▶ _ASSIGNED TASK_
A verbatim reproduction of every entry is the expected answer.

━━━━━ RECORDS SHOWN ━━━━━

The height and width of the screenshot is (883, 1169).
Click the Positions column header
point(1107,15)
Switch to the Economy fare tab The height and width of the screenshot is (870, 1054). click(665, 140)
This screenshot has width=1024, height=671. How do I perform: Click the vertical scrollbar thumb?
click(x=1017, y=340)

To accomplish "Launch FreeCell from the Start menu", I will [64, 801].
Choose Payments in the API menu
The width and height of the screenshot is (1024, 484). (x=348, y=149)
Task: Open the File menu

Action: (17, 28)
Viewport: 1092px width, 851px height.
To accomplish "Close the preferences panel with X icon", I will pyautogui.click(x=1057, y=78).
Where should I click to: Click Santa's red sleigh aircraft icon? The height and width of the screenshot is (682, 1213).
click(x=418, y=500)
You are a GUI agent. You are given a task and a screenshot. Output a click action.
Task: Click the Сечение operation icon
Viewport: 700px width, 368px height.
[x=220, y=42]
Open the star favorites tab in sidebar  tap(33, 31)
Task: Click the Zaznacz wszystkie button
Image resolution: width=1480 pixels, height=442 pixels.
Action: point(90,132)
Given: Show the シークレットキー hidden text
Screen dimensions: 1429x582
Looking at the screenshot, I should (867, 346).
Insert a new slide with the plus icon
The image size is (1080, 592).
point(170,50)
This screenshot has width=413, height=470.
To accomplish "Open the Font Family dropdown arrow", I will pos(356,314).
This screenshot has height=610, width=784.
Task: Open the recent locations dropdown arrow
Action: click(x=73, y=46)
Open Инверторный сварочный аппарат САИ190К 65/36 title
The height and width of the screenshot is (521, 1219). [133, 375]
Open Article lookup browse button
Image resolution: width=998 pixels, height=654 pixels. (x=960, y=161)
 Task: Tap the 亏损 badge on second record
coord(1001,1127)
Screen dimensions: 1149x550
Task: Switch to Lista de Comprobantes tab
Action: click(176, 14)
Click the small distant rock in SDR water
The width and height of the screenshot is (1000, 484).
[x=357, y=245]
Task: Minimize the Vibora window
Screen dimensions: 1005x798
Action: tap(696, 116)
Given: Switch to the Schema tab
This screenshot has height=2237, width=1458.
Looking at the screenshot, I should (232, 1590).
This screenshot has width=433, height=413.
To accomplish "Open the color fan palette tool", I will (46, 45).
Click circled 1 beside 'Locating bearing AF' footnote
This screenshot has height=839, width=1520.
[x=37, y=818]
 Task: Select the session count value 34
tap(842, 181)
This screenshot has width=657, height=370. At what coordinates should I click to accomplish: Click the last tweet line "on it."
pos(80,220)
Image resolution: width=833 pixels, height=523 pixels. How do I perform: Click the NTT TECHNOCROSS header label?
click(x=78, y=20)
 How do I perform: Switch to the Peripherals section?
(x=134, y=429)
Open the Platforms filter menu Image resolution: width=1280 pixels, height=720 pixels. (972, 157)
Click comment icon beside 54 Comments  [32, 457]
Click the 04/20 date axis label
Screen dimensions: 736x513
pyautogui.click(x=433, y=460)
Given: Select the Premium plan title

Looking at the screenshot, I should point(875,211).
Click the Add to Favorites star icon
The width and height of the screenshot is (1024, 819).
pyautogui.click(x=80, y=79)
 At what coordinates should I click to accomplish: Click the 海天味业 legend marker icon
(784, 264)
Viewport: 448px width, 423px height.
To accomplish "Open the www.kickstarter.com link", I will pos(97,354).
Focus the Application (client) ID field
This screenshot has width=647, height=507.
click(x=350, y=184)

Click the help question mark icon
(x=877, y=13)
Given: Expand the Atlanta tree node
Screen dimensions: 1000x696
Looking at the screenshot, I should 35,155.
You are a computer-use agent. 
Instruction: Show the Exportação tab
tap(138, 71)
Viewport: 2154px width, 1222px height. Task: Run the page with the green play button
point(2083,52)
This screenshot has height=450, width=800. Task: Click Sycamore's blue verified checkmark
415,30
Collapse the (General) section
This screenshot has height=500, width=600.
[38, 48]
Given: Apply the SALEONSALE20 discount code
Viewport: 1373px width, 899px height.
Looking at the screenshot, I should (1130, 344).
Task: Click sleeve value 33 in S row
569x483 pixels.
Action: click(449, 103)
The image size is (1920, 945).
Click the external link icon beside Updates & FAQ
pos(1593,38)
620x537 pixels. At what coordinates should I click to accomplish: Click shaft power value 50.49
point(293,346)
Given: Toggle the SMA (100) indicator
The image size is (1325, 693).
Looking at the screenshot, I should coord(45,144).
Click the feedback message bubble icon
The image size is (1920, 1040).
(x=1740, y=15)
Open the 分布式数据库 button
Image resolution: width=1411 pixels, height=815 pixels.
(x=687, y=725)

━━━━━

▶ _RESULT_
The height and width of the screenshot is (883, 1169).
Click the Positions column header
point(1107,15)
Switch to the Economy fare tab The height and width of the screenshot is (870, 1054). click(665, 140)
This screenshot has width=1024, height=671. How do I perform: Click the vertical scrollbar thumb?
click(x=1017, y=340)

To accomplish "Launch FreeCell from the Start menu", I will [64, 801].
Choose Payments in the API menu
The width and height of the screenshot is (1024, 484). (x=348, y=149)
Task: Open the File menu

Action: (17, 28)
Viewport: 1092px width, 851px height.
To accomplish "Close the preferences panel with X icon", I will pyautogui.click(x=1057, y=78).
Where should I click to: Click Santa's red sleigh aircraft icon? The height and width of the screenshot is (682, 1213).
click(x=418, y=500)
You are a GUI agent. You are given a task and a screenshot. Output a click action.
Task: Click the Сечение operation icon
Viewport: 700px width, 368px height.
[x=220, y=42]
Open the star favorites tab in sidebar  tap(33, 31)
Task: Click the Zaznacz wszystkie button
Image resolution: width=1480 pixels, height=442 pixels.
Action: point(90,132)
Given: Show the シークレットキー hidden text
Screen dimensions: 1429x582
Looking at the screenshot, I should (867, 346).
Insert a new slide with the plus icon
The image size is (1080, 592).
point(170,50)
This screenshot has width=413, height=470.
To accomplish "Open the Font Family dropdown arrow", I will pos(356,314).
This screenshot has height=610, width=784.
Task: Open the recent locations dropdown arrow
Action: click(x=73, y=46)
Open Инверторный сварочный аппарат САИ190К 65/36 title
The height and width of the screenshot is (521, 1219). [133, 375]
Open Article lookup browse button
Image resolution: width=998 pixels, height=654 pixels. (x=960, y=161)
 Task: Tap the 亏损 badge on second record
coord(1001,1127)
Screen dimensions: 1149x550
Task: Switch to Lista de Comprobantes tab
Action: click(176, 14)
Click the small distant rock in SDR water
The width and height of the screenshot is (1000, 484).
[x=357, y=245]
Task: Minimize the Vibora window
Screen dimensions: 1005x798
Action: tap(696, 116)
Given: Switch to the Schema tab
This screenshot has height=2237, width=1458.
Looking at the screenshot, I should (232, 1590).
This screenshot has width=433, height=413.
To accomplish "Open the color fan palette tool", I will (46, 45).
Click circled 1 beside 'Locating bearing AF' footnote
This screenshot has height=839, width=1520.
[x=37, y=818]
 Task: Select the session count value 34
tap(842, 181)
This screenshot has width=657, height=370. At what coordinates should I click to accomplish: Click the last tweet line "on it."
pos(80,220)
Image resolution: width=833 pixels, height=523 pixels. How do I perform: Click the NTT TECHNOCROSS header label?
click(x=78, y=20)
 How do I perform: Switch to the Peripherals section?
(x=134, y=429)
Open the Platforms filter menu Image resolution: width=1280 pixels, height=720 pixels. (972, 157)
Click comment icon beside 54 Comments  [32, 457]
Click the 04/20 date axis label
Screen dimensions: 736x513
pyautogui.click(x=433, y=460)
Given: Select the Premium plan title

Looking at the screenshot, I should point(875,211).
Click the Add to Favorites star icon
The width and height of the screenshot is (1024, 819).
pyautogui.click(x=80, y=79)
 At what coordinates should I click to accomplish: Click the 海天味业 legend marker icon
(784, 264)
Viewport: 448px width, 423px height.
To accomplish "Open the www.kickstarter.com link", I will pos(97,354).
Focus the Application (client) ID field
This screenshot has width=647, height=507.
click(x=350, y=184)

Click the help question mark icon
(x=877, y=13)
Given: Expand the Atlanta tree node
Screen dimensions: 1000x696
Looking at the screenshot, I should 35,155.
You are a computer-use agent. 
Instruction: Show the Exportação tab
tap(138, 71)
Viewport: 2154px width, 1222px height. Task: Run the page with the green play button
point(2083,52)
This screenshot has height=450, width=800. Task: Click Sycamore's blue verified checkmark
415,30
Collapse the (General) section
This screenshot has height=500, width=600.
[38, 48]
Given: Apply the SALEONSALE20 discount code
Viewport: 1373px width, 899px height.
Looking at the screenshot, I should (1130, 344).
Task: Click sleeve value 33 in S row
569x483 pixels.
Action: click(449, 103)
The image size is (1920, 945).
Click the external link icon beside Updates & FAQ
pos(1593,38)
620x537 pixels. At what coordinates should I click to accomplish: Click shaft power value 50.49
point(293,346)
Given: Toggle the SMA (100) indicator
The image size is (1325, 693).
Looking at the screenshot, I should coord(45,144).
Click the feedback message bubble icon
The image size is (1920, 1040).
(x=1740, y=15)
Open the 分布式数据库 button
Image resolution: width=1411 pixels, height=815 pixels.
(x=687, y=725)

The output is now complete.